▶ _WORK REQUIRED_: Task for the listing below: copy it out in full, exactly.

▶ _MATERIAL FOR THE TASK_:

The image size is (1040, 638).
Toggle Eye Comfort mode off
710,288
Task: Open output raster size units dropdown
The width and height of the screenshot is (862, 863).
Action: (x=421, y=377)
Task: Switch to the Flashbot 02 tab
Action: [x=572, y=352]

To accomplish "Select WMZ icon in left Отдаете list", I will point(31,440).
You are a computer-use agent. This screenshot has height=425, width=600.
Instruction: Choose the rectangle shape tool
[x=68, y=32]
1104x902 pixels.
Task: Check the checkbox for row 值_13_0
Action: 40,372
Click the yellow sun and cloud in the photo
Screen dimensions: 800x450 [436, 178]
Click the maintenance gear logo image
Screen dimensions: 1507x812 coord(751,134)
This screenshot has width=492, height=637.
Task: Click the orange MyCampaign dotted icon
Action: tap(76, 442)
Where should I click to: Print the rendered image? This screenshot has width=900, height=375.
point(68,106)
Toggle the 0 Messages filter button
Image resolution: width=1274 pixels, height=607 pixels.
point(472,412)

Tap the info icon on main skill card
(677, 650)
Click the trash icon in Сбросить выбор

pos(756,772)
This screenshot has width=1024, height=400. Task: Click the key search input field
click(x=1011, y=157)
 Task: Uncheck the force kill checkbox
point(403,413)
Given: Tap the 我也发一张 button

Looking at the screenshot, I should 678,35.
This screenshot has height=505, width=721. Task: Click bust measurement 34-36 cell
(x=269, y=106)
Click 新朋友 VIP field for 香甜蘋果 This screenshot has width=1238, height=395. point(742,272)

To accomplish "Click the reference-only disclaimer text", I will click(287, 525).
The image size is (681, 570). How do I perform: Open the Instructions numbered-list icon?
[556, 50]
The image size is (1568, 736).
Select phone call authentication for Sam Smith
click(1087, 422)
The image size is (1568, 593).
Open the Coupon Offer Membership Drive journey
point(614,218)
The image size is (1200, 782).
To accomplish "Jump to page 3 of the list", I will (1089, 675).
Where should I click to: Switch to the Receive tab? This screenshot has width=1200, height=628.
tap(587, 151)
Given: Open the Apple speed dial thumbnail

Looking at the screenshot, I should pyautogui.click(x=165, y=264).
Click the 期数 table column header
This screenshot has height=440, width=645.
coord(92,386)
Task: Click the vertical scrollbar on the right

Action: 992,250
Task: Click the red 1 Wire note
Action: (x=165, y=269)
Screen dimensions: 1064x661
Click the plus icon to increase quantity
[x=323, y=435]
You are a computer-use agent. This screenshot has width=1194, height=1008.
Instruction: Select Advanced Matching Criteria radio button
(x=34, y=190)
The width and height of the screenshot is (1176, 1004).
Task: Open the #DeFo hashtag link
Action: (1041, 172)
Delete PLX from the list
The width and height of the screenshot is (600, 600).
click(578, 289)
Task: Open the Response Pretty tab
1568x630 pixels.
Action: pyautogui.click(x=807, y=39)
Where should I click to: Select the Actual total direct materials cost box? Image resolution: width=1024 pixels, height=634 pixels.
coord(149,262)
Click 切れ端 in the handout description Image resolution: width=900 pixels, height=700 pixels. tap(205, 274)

▶ _SOLUTION FOR THIS PROBLEM_:
The image size is (1040, 638).
Toggle Eye Comfort mode off
710,288
Task: Open output raster size units dropdown
The width and height of the screenshot is (862, 863).
Action: (x=421, y=377)
Task: Switch to the Flashbot 02 tab
Action: [x=572, y=352]

To accomplish "Select WMZ icon in left Отдаете list", I will point(31,440).
You are a computer-use agent. This screenshot has height=425, width=600.
Instruction: Choose the rectangle shape tool
[x=68, y=32]
1104x902 pixels.
Task: Check the checkbox for row 值_13_0
Action: 40,372
Click the yellow sun and cloud in the photo
Screen dimensions: 800x450 [436, 178]
Click the maintenance gear logo image
Screen dimensions: 1507x812 coord(751,134)
This screenshot has width=492, height=637.
Task: Click the orange MyCampaign dotted icon
Action: tap(76, 442)
Where should I click to: Print the rendered image? This screenshot has width=900, height=375.
point(68,106)
Toggle the 0 Messages filter button
Image resolution: width=1274 pixels, height=607 pixels.
point(472,412)

Tap the info icon on main skill card
(677, 650)
Click the trash icon in Сбросить выбор

pos(756,772)
This screenshot has width=1024, height=400. Task: Click the key search input field
click(x=1011, y=157)
 Task: Uncheck the force kill checkbox
point(403,413)
Given: Tap the 我也发一张 button

Looking at the screenshot, I should 678,35.
This screenshot has height=505, width=721. Task: Click bust measurement 34-36 cell
(x=269, y=106)
Click 新朋友 VIP field for 香甜蘋果 This screenshot has width=1238, height=395. point(742,272)

To accomplish "Click the reference-only disclaimer text", I will click(287, 525).
The image size is (681, 570). How do I perform: Open the Instructions numbered-list icon?
[556, 50]
The image size is (1568, 736).
Select phone call authentication for Sam Smith
click(1087, 422)
The image size is (1568, 593).
Open the Coupon Offer Membership Drive journey
point(614,218)
The image size is (1200, 782).
To accomplish "Jump to page 3 of the list", I will (1089, 675).
Where should I click to: Switch to the Receive tab? This screenshot has width=1200, height=628.
tap(587, 151)
Given: Open the Apple speed dial thumbnail

Looking at the screenshot, I should pyautogui.click(x=165, y=264).
Click the 期数 table column header
This screenshot has height=440, width=645.
coord(92,386)
Task: Click the vertical scrollbar on the right

Action: 992,250
Task: Click the red 1 Wire note
Action: (x=165, y=269)
Screen dimensions: 1064x661
Click the plus icon to increase quantity
[x=323, y=435]
You are a computer-use agent. This screenshot has width=1194, height=1008.
Instruction: Select Advanced Matching Criteria radio button
(x=34, y=190)
The width and height of the screenshot is (1176, 1004).
Task: Open the #DeFo hashtag link
Action: (1041, 172)
Delete PLX from the list
The width and height of the screenshot is (600, 600).
click(578, 289)
Task: Open the Response Pretty tab
1568x630 pixels.
Action: pyautogui.click(x=807, y=39)
Where should I click to: Select the Actual total direct materials cost box? Image resolution: width=1024 pixels, height=634 pixels.
coord(149,262)
Click 切れ端 in the handout description Image resolution: width=900 pixels, height=700 pixels. tap(205, 274)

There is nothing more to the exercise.